About this task ▸ Find the line containing "This screenshot has height=307, width=604." in the records below. Copy exactly that line and each one after it, ending at the line containing "Given: Click the Download query results icon", and nothing more.

Listed entries ▸

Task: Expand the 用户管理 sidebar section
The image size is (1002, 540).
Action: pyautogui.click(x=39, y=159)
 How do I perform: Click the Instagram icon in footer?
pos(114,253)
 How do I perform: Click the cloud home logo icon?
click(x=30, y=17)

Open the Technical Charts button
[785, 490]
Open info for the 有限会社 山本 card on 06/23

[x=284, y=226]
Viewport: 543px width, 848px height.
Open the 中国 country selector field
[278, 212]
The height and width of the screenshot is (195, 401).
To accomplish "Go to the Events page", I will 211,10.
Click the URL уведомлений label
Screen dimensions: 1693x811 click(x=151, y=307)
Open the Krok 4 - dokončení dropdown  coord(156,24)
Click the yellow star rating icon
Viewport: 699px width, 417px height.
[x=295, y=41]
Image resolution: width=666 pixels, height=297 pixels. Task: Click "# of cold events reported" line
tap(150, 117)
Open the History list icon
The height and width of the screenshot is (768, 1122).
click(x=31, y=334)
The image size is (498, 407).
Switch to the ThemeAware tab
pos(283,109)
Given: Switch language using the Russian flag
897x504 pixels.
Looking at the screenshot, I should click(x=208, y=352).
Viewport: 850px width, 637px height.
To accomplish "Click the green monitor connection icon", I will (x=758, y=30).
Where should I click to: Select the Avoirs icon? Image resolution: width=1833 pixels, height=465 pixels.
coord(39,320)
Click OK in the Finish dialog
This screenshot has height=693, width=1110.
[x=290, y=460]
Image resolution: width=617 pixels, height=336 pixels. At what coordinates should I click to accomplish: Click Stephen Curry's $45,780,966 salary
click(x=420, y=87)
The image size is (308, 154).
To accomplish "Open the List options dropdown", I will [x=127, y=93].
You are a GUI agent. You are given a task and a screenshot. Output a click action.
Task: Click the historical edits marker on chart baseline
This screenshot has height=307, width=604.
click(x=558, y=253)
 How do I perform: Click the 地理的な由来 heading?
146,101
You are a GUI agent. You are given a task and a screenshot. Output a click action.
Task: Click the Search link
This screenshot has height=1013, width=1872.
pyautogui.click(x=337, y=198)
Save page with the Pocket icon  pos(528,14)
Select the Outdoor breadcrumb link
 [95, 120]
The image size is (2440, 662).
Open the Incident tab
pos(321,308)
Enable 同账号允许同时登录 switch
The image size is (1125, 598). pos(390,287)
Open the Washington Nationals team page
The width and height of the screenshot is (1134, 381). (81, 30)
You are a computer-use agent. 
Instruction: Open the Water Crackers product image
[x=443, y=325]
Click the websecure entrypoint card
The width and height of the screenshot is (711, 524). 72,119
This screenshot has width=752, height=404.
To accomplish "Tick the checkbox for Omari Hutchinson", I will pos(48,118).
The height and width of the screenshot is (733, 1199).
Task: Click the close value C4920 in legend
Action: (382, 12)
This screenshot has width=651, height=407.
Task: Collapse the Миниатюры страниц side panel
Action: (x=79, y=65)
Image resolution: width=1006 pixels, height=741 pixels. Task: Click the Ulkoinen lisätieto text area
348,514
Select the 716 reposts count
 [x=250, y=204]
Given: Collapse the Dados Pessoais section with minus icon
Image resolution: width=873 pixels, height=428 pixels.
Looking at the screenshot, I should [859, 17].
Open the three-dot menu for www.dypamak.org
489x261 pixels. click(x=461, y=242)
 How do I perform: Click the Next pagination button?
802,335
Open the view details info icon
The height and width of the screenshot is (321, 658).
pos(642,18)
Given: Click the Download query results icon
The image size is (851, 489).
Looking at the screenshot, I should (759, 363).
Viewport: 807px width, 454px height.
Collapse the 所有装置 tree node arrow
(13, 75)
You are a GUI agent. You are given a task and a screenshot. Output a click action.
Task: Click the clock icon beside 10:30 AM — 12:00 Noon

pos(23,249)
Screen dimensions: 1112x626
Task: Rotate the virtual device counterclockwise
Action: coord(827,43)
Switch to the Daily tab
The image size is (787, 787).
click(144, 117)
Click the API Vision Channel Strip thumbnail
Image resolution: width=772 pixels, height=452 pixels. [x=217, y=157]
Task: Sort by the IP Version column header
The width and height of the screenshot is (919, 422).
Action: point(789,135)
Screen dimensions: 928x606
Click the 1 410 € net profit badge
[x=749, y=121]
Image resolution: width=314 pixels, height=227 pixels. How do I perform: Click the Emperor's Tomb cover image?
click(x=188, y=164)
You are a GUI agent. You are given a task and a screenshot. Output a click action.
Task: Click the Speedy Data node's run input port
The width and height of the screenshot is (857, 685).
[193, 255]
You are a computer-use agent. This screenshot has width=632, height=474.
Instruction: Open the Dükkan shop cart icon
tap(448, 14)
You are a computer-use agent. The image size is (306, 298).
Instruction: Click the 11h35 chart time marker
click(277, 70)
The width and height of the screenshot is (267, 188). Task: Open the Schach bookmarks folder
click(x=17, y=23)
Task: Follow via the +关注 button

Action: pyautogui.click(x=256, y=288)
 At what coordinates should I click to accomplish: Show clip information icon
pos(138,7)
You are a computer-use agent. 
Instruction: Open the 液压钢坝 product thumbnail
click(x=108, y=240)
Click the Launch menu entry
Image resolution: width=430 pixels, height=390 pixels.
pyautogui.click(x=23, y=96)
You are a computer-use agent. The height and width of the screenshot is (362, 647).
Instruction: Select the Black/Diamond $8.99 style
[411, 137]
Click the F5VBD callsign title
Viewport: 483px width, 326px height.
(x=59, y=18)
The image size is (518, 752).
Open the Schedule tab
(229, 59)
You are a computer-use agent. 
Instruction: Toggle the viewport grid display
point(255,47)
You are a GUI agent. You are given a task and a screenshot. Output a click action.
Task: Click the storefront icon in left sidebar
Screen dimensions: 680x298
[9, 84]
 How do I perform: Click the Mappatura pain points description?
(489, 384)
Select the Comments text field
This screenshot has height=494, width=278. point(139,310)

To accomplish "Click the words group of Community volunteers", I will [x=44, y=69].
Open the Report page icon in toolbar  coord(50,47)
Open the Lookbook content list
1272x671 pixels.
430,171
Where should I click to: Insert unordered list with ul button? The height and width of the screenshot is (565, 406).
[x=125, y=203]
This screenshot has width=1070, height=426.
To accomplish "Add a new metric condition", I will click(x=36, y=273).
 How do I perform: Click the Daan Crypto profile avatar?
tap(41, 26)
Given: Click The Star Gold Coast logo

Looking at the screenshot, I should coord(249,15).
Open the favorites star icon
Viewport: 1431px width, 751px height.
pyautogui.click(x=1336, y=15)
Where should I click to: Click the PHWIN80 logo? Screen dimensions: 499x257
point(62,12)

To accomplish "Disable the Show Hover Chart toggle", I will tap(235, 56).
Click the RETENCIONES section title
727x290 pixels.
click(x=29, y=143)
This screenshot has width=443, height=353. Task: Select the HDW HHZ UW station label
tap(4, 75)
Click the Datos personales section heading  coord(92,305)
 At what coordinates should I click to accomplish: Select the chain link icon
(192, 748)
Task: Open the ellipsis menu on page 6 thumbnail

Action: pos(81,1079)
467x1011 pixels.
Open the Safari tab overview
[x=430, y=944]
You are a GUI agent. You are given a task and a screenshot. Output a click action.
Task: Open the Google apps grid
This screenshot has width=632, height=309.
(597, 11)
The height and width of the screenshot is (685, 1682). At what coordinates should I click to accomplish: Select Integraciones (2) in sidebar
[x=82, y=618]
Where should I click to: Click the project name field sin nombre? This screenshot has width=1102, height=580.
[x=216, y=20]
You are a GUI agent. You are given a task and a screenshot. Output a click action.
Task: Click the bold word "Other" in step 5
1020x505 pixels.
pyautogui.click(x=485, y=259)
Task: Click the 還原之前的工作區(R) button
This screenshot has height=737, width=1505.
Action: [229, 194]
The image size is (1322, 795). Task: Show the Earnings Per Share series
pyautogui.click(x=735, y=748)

Output ▸
This screenshot has height=307, width=604.
click(x=558, y=253)
 How do I perform: Click the 地理的な由来 heading?
146,101
You are a GUI agent. You are given a task and a screenshot. Output a click action.
Task: Click the Search link
This screenshot has height=1013, width=1872.
pyautogui.click(x=337, y=198)
Save page with the Pocket icon  pos(528,14)
Select the Outdoor breadcrumb link
 [95, 120]
The image size is (2440, 662).
Open the Incident tab
pos(321,308)
Enable 同账号允许同时登录 switch
The image size is (1125, 598). pos(390,287)
Open the Washington Nationals team page
The width and height of the screenshot is (1134, 381). (81, 30)
You are a computer-use agent. 
Instruction: Open the Water Crackers product image
[x=443, y=325]
Click the websecure entrypoint card
The width and height of the screenshot is (711, 524). 72,119
This screenshot has width=752, height=404.
To accomplish "Tick the checkbox for Omari Hutchinson", I will pos(48,118).
The height and width of the screenshot is (733, 1199).
Task: Click the close value C4920 in legend
Action: (382, 12)
This screenshot has width=651, height=407.
Task: Collapse the Миниатюры страниц side panel
Action: (x=79, y=65)
Image resolution: width=1006 pixels, height=741 pixels. Task: Click the Ulkoinen lisätieto text area
348,514
Select the 716 reposts count
 [x=250, y=204]
Given: Collapse the Dados Pessoais section with minus icon
Image resolution: width=873 pixels, height=428 pixels.
Looking at the screenshot, I should [859, 17].
Open the three-dot menu for www.dypamak.org
489x261 pixels. click(x=461, y=242)
 How do I perform: Click the Next pagination button?
802,335
Open the view details info icon
The height and width of the screenshot is (321, 658).
pos(642,18)
Given: Click the Download query results icon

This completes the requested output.